Go to http://genomevolution.org/r/9726 and click "Get All Codon Tables" under the "Codon Usage" column heading. Allow a minute or two for codon data to load. Meanwhile, Control-Shift-J opens the Chrome console. (Select the Console tab at the top of the window if it's not already selected.) Paste the following code into the console. Hit Enter. Savor the power.

codonData = [];

function process( ) {

    var CODONS_COLUMN  = 15;

    var rowdata =  jQuery( 'td', this );
    var codonUsage = rowdata[ CODONS_COLUMN ].textContent.split(/(?=CCA)/)[1]; 
    codonData.push( codonUsage ); 

$('tr[id^=gl]').each( process ); // oh jQuery, must you tease me so?
console.log( codonData.join("\n") );

All of this was originally a single statement, with an inline callback function (in typical jQuery fashion). I decided to unroll it into more verbose, easier to understand form, lest my head explode two weeks from now trying to re-read and re-figure-out the code.

This bit of code does some pretty typical jQuery things, such as grab all rows of a table with $('tr'), except that in this case I most certainly do not want all rows of all tables in the HTML page (which would be hundreds of rows of extraneous stuff). The rows I need happen to have an "id" attribute with a value that begins with "gl." The construction $('tr[id^=gl]') is jQuery's syntax for selecting table rows that have an id-attribute that begins with "gl."  (The ^= here means "begins with." You could signify "ends with" using $= instead of ^=.)

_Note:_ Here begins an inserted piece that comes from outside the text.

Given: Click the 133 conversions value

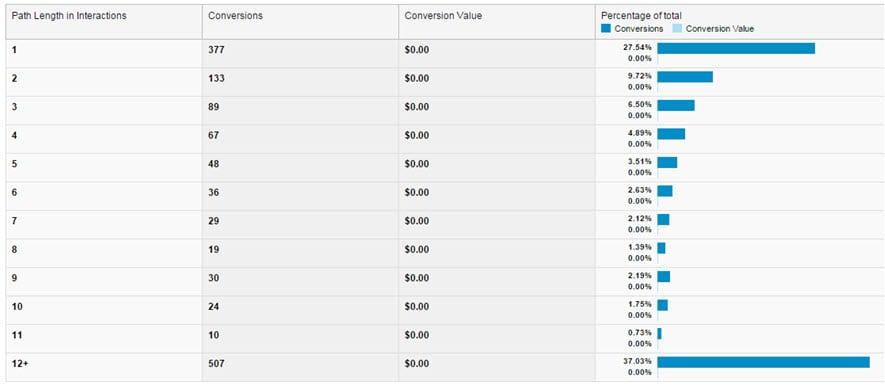Looking at the screenshot, I should point(216,78).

The process() callback fetches all table columns for the current row using the jQuery( 'td', this ) construction, which means gives me a jQuery object representing all "td" elements under the DOM node represented by this. In the callback context, this refers to the current jQuery node, not the window object or Function object. If you choose (as I did not) to declare your callback with arguments, as in function myCallback( argA, argB), then argA will be the index of the current item and argB will be this.

If you're wondering about the regex /(?=CCA)/, I need this because ordinarily the codon data would look like this:

Codon Usage: The Bacterial and Plant Plastid Code (transl_table=11) CCA(P) 1.18%CCG(P) 1.58%CCT(P) 1.17%CCC(P) 1.37%CGA(R) 0.32%CGG(R) 1.32%CGT(R) 1.82%CGC(R) 2.54%CAA(Q) 1.07%CAG(Q) 2.84%CAT(H) 1.59%CAC(H) 0.89%CTA(L) 0.48%CTG(L) 4.58%CTT(L) 1.96%CTC(L) 0.84%GCA(A) 2.94%GCG(A) 2.14%GCT(A) 2.31%GCC(A) 3.90%GGA(G) 0.90%GGG(G) 1.74%GGT(G) 2.11%GGC(G) 3.23%GAA(E) 3.92%GAG(E) 1.36%GAT(D) 3.76%GAC(D) 1.49%GTA(V) 1.08%GTG(V) 3.01%GTT(V) 2.19%GTC(V) 0.81%ACA(T) 1.82%ACG(T) 1.49%ACT(T) 0.57%ACC(T) 1.83%AGA(R) 0.30%AGG(R) 0.31%AGT(S) 0.61%AGC(S) 1.33%AAA(K) 2.01%AAG(K) 1.60%AAT(N) 1.39%AAC(N) 1.64%ATA(I) 0.59%ATG(M) 2.56%ATT(I) 2.88%ATC(I) 1.59%TCA(S) 0.65%TCG(S) 0.47%TCT(S) 1.37%TCC(S) 1.34%TGA(*) 0.14%TGG(W) 1.47%TGT(C) 0.46%TGC(C) 0.70%TAA(*) 0.14%TAG(*) 0.03%TAT(Y) 1.47%TAC(Y) 0.90%TTA(L) 0.61%TTG(L) 1.67%TTT(F) 2.41%TTC(F) 1.22%

Notice that first line ("Codon usage: The Bacterial [blah blah]"). I just want the codon data, not the leader line. But how to split off the codon data? Answer: Use a lookahead regular expression that doesn't consume the match. If you split on /CCA/ (the first codon) you will of course consume the CCA, never to be seen again. Instead, use (?=CCA), with parentheses (absolutely essential!) and the parser will look ahead to find an upcoming CCA, then stop and match the spot right before the CCA without consuming the CCA.

I'm sure a true jQuery expert can rewrite the foregoing code in a much more elegant, compact manner. For me, elegant and compact aren't always optimal. I've learned to value readable and self-documenting over elegant and opaque. Cute/sexy isn't always best. I'll take homely and straightforward any day.